Two Options for Rental Property Management
After purchasing an income property, an unavoidable question in running your rental business is "how to handle management." The two main options are self-management, where the owner handles management tasks, and management outsourcing, where a management company is hired.
Each approach has pros and cons, and there is no single right answer. The best choice depends on your investment scale, available time, distance to the property, and your knowledge and experience.
Pros and Cons of Self-Management
Pros
No management fees means improved cash flow. Management fees of 3-5% of rental income add up to a substantial amount annually. Especially for lower-yield properties, whether or not you pay management fees can determine whether cash flow is positive or negative.
Direct tenant relationships allow you to hear tenant concerns and requests firsthand, enabling early detection and resolution of problems. Quality responsiveness can boost tenant satisfaction and encourage longer tenancies.
Firsthand property knowledge lets you assess deterioration and repair needs in real time. Information filtered through a management company may arrive delayed or incomplete; self-management gives you direct access.
Cons
Time and effort are the biggest drawback. Tenant inquiries and equipment failures can occur on any day, including weekends and holidays. Emergency calls at night (water leaks, lost keys, etc.) place a significant burden on investors who have primary jobs.
Specialized knowledge is required in many situations. Lease agreement execution, security deposit settlements, restoration scope decisions, and rent delinquency handling all require legal and industry knowledge. Handling these without adequate knowledge risks escalating issues or creating legal liability.
Difficulty with tenant recruitment is also a challenge. Management companies can list on real estate portal sites and leverage their networks, but individual owners have limited recruitment channels. Extended vacancies can result in losses exceeding management fees.
Pros and Cons of Management Outsourcing
Pros
Freedom from management tasks lets you devote time to your primary job or other investments. This benefit grows with multiple properties or when you live far from your property.

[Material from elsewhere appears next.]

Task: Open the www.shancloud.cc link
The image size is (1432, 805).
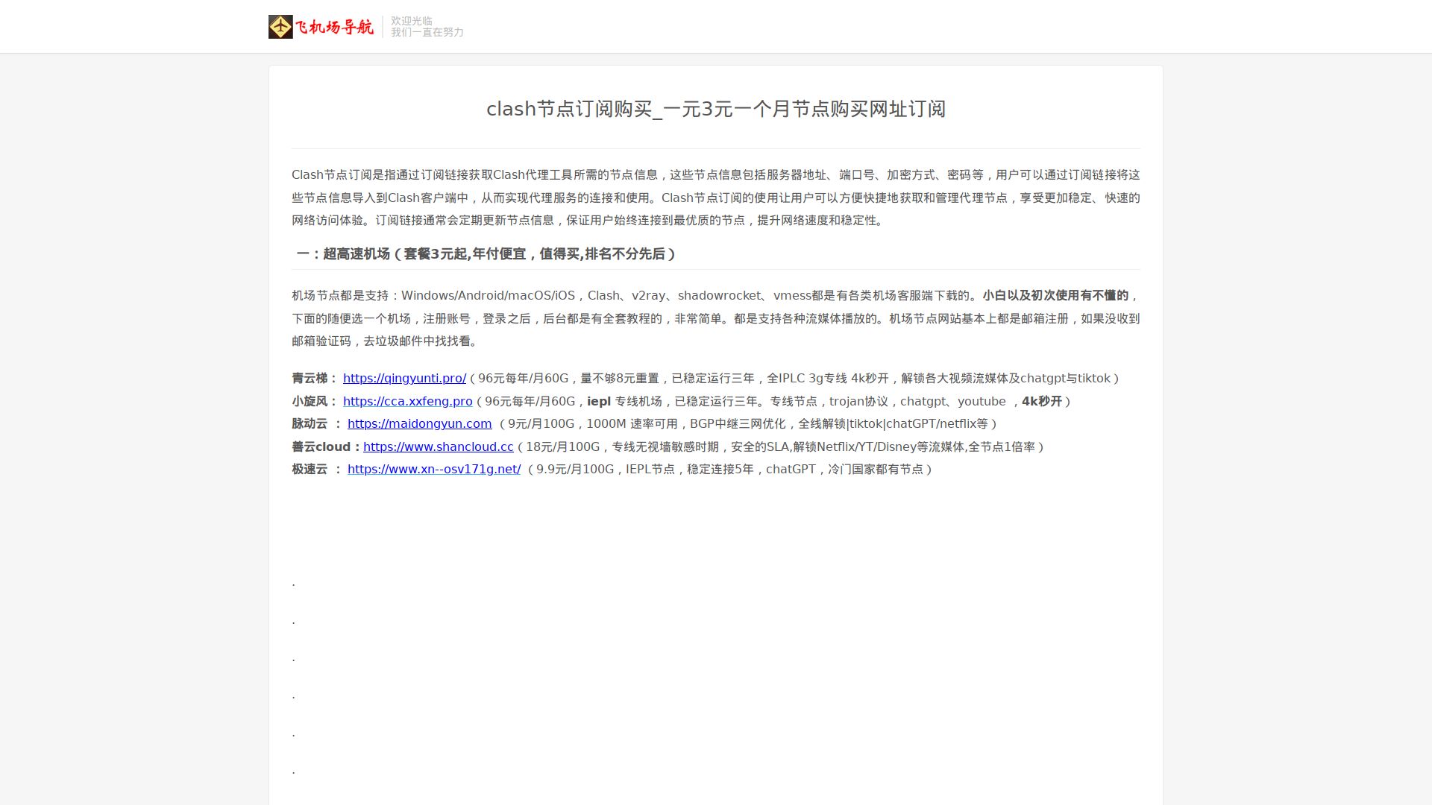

Professional expertise is available for tenant recruitment, trouble resolution, and regulatory compliance. Management companies' networks can also reach more prospective tenants.
24-hour emergency response offered by many management companies provides tenant peace of mind and eliminates late-night calls for the owner, reducing psychological burden.
Cons
Management fees are the main cost drawback. Beyond the base fee, there may be additional charges for advertising during tenant recruitment, repair coordination fees, and lease renewal administrative fees. Understand the full cost picture before signing.
Quality varies significantly among management companies. Some suffer from slow communication, lackluster tenant support, or inflated repair estimates.
Indirect property oversight means problems may be identified later. Even with regular reports, you have fewer opportunities to see the property's actual condition yourself.
Criteria for Decision-Making
Property Count and Scale
For one or two nearby properties, self-management is a realistic option. As properties multiply and management workload increases, transitioning to outsourcing may be warranted.
Distance to the Property
When properties are far from home, responding quickly to on-site needs becomes difficult. For remote properties, outsourcing management is generally the baseline assumption.
Work-Life Balance
For investors with a full-time primary job, daytime availability is limited, making management outsourcing more practical. Full-time real estate investors have more flexibility for self-management.
Knowledge and Experience
Experienced landlords can handle self-management, but first-time investors may benefit from starting with outsourcing to learn the rental business operations.
The Hybrid Approach
Rather than an all-or-nothing choice, you can outsource selected tasks. For example, have the management company handle tenant recruitment and contract administration while you handle routine inquiries and minor repairs yourself. Some management companies offer modular plans for this purpose.
Leveraging PropTech tools can also dramatically improve self-management efficiency. Find the balance that works for you and optimize the trade-off between cost and effort.